WORK TO BE COMPLETED
Can you give the lines below as a Markdown table with a "Row" column numbering them and a "Line" column holding each one, leaving out any blank lines?

RECORDS FOR THE EXERCISE
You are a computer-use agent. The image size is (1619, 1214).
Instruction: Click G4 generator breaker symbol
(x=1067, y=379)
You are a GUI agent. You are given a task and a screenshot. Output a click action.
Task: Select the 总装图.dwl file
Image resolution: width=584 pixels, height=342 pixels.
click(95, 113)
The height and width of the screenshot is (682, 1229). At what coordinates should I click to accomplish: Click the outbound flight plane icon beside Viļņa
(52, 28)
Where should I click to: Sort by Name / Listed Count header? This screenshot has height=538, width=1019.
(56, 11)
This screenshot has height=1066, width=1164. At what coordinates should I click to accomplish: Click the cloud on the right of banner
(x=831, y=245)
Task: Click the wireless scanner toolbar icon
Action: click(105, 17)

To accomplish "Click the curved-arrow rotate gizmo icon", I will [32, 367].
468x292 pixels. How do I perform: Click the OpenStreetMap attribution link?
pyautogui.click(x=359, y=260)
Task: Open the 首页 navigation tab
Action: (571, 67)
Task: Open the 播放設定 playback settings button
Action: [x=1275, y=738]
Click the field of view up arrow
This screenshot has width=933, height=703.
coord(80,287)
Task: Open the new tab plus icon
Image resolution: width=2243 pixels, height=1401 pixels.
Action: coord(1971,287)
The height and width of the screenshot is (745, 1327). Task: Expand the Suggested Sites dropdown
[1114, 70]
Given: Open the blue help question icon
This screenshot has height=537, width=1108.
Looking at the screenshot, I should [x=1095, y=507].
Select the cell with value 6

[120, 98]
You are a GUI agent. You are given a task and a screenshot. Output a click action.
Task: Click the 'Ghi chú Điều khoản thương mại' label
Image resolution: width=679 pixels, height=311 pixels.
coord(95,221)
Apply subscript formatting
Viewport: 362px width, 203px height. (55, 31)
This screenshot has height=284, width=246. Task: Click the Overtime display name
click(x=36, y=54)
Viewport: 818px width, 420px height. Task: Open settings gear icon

COMPLETE OUTPUT
| Row | Line |
|---|---|
| 1 | You are a computer-use agent. The image size is (1619, 1214). |
| 2 | Instruction: Click G4 generator breaker symbol |
| 3 | (x=1067, y=379) |
| 4 | You are a GUI agent. You are given a task and a screenshot. Output a click action. |
| 5 | Task: Select the 总装图.dwl file |
| 6 | Image resolution: width=584 pixels, height=342 pixels. |
| 7 | click(95, 113) |
| 8 | The height and width of the screenshot is (682, 1229). At what coordinates should I click to accomplish: Click the outbound flight plane icon beside Viļņa |
| 9 | (52, 28) |
| 10 | Where should I click to: Sort by Name / Listed Count header? This screenshot has height=538, width=1019. |
| 11 | (56, 11) |
| 12 | This screenshot has height=1066, width=1164. At what coordinates should I click to accomplish: Click the cloud on the right of banner |
| 13 | (x=831, y=245) |
| 14 | Task: Click the wireless scanner toolbar icon |
| 15 | Action: click(105, 17) |
| 16 | To accomplish "Click the curved-arrow rotate gizmo icon", I will [32, 367]. |
| 17 | 468x292 pixels. How do I perform: Click the OpenStreetMap attribution link? |
| 18 | pyautogui.click(x=359, y=260) |
| 19 | Task: Open the 首页 navigation tab |
| 20 | Action: (571, 67) |
| 21 | Task: Open the 播放設定 playback settings button |
| 22 | Action: [x=1275, y=738] |
| 23 | Click the field of view up arrow |
| 24 | This screenshot has width=933, height=703. |
| 25 | coord(80,287) |
| 26 | Task: Open the new tab plus icon |
| 27 | Image resolution: width=2243 pixels, height=1401 pixels. |
| 28 | Action: coord(1971,287) |
| 29 | The height and width of the screenshot is (745, 1327). Task: Expand the Suggested Sites dropdown |
| 30 | [1114, 70] |
| 31 | Given: Open the blue help question icon |
| 32 | This screenshot has height=537, width=1108. |
| 33 | Looking at the screenshot, I should [x=1095, y=507]. |
| 34 | Select the cell with value 6 |
| 35 | [120, 98] |
| 36 | You are a GUI agent. You are given a task and a screenshot. Output a click action. |
| 37 | Task: Click the 'Ghi chú Điều khoản thương mại' label |
| 38 | Image resolution: width=679 pixels, height=311 pixels. |
| 39 | coord(95,221) |
| 40 | Apply subscript formatting |
| 41 | Viewport: 362px width, 203px height. (55, 31) |
| 42 | This screenshot has height=284, width=246. Task: Click the Overtime display name |
| 43 | click(x=36, y=54) |
| 44 | Viewport: 818px width, 420px height. Task: Open settings gear icon |